Stored items from a collection
━━━━━━━━━━━━━━━━━━━━
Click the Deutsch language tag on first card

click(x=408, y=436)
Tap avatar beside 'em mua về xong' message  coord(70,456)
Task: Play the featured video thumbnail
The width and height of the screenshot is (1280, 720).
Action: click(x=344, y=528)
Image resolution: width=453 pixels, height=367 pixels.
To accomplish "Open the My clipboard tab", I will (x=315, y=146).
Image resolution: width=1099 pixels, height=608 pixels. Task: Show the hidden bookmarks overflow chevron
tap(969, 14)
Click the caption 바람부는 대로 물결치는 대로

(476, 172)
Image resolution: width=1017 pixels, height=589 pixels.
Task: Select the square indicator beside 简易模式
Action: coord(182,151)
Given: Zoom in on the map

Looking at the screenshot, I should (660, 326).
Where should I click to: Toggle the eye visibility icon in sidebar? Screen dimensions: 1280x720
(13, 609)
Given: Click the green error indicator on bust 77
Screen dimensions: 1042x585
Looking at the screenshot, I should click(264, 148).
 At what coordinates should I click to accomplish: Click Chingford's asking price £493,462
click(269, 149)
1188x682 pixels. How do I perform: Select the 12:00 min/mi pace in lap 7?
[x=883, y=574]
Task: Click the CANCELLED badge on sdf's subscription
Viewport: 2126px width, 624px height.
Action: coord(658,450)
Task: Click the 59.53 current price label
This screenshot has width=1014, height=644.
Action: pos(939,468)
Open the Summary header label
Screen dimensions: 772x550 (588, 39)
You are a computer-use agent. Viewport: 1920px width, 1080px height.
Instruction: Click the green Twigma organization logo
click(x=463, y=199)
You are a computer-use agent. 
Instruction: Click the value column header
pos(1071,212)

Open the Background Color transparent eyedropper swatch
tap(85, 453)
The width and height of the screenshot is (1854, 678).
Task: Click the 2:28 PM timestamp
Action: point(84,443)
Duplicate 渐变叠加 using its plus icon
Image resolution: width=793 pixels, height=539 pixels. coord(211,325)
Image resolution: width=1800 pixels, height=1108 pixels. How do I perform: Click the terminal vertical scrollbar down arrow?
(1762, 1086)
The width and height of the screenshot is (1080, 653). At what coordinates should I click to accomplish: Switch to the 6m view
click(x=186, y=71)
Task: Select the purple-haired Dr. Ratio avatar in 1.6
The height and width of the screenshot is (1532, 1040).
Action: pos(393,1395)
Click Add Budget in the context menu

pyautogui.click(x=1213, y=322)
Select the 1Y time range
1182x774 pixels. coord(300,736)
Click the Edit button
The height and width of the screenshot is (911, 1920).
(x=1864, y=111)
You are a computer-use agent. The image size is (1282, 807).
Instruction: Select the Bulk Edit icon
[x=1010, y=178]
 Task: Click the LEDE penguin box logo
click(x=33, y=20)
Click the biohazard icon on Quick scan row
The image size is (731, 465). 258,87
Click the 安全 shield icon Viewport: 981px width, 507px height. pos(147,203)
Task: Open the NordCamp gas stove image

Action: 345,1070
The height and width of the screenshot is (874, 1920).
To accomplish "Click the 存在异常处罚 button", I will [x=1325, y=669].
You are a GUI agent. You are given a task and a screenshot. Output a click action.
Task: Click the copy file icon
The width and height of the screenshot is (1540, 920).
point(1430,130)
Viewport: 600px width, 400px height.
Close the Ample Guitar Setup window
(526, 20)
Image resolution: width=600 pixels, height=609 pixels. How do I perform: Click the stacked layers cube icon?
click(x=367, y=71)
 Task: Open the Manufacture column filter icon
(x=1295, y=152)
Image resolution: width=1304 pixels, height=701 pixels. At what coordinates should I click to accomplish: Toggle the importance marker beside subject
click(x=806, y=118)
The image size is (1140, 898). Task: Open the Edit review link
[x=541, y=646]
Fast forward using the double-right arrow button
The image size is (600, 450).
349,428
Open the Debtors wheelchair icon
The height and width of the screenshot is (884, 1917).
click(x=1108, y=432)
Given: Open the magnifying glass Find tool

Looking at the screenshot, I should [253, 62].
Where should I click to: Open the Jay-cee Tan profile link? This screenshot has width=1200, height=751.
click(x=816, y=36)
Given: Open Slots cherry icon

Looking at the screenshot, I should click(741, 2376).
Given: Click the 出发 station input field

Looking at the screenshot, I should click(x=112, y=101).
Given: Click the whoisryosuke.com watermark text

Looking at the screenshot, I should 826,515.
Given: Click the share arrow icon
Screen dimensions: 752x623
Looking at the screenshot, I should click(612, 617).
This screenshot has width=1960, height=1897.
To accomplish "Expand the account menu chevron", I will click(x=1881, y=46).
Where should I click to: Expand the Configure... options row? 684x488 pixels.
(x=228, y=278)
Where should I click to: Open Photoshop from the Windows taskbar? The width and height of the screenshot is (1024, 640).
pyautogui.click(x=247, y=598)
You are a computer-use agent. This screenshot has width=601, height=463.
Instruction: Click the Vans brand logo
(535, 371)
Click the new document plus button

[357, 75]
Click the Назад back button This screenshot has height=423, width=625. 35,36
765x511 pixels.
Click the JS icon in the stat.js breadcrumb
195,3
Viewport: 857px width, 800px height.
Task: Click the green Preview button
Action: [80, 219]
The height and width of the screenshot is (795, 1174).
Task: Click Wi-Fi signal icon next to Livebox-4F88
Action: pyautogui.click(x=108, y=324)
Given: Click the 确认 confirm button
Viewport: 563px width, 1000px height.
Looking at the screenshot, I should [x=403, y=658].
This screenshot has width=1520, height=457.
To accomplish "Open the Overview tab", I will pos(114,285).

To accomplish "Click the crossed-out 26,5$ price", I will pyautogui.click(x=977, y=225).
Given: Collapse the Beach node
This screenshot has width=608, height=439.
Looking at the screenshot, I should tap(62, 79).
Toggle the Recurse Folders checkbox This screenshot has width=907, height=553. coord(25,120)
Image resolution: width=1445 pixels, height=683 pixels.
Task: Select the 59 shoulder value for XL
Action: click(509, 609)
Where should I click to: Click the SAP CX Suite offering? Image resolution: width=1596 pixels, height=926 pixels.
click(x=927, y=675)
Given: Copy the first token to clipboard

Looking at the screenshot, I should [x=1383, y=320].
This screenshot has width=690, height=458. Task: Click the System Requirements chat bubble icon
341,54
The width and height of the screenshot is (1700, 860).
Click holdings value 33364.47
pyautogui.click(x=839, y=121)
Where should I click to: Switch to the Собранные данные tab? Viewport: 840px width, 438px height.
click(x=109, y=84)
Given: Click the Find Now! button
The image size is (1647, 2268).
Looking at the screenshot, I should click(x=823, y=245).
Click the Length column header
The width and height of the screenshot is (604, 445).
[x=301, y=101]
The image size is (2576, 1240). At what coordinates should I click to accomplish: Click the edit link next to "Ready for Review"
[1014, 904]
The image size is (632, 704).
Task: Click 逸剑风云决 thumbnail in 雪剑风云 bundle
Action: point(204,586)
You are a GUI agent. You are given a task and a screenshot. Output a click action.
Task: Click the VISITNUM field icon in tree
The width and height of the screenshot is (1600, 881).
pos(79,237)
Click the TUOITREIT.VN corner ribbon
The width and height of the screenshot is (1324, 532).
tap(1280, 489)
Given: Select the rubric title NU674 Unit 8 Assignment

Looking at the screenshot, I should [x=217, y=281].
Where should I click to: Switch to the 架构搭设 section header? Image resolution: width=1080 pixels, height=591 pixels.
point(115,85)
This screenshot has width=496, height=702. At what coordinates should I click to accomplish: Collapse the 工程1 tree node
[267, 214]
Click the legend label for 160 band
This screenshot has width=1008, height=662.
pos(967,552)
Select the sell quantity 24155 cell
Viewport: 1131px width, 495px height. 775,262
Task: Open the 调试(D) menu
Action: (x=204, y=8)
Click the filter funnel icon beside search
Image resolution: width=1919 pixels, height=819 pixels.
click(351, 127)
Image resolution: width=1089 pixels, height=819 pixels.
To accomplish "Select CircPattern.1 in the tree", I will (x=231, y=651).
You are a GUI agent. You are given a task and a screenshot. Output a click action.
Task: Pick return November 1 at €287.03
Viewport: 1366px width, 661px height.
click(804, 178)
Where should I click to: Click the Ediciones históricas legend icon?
━━━━━━━━━━━━━━━━━━━━
**TASK PROMPT**
Among the lines above, repeat exactly those from the line with "Where should I click to: Open the" to the line with "765x511 pixels.", counting both ends.

**EXERCISE OUTPUT**
Where should I click to: Open the Jay-cee Tan profile link? This screenshot has width=1200, height=751.
click(x=816, y=36)
Given: Open Slots cherry icon

Looking at the screenshot, I should click(741, 2376).
Given: Click the 出发 station input field

Looking at the screenshot, I should click(x=112, y=101).
Given: Click the whoisryosuke.com watermark text

Looking at the screenshot, I should 826,515.
Given: Click the share arrow icon
Screen dimensions: 752x623
Looking at the screenshot, I should click(612, 617).
This screenshot has width=1960, height=1897.
To accomplish "Expand the account menu chevron", I will click(x=1881, y=46).
Where should I click to: Expand the Configure... options row? 684x488 pixels.
(x=228, y=278)
Where should I click to: Open Photoshop from the Windows taskbar? The width and height of the screenshot is (1024, 640).
pyautogui.click(x=247, y=598)
You are a computer-use agent. This screenshot has width=601, height=463.
Instruction: Click the Vans brand logo
(535, 371)
Click the new document plus button

[357, 75]
Click the Назад back button This screenshot has height=423, width=625. 35,36
765x511 pixels.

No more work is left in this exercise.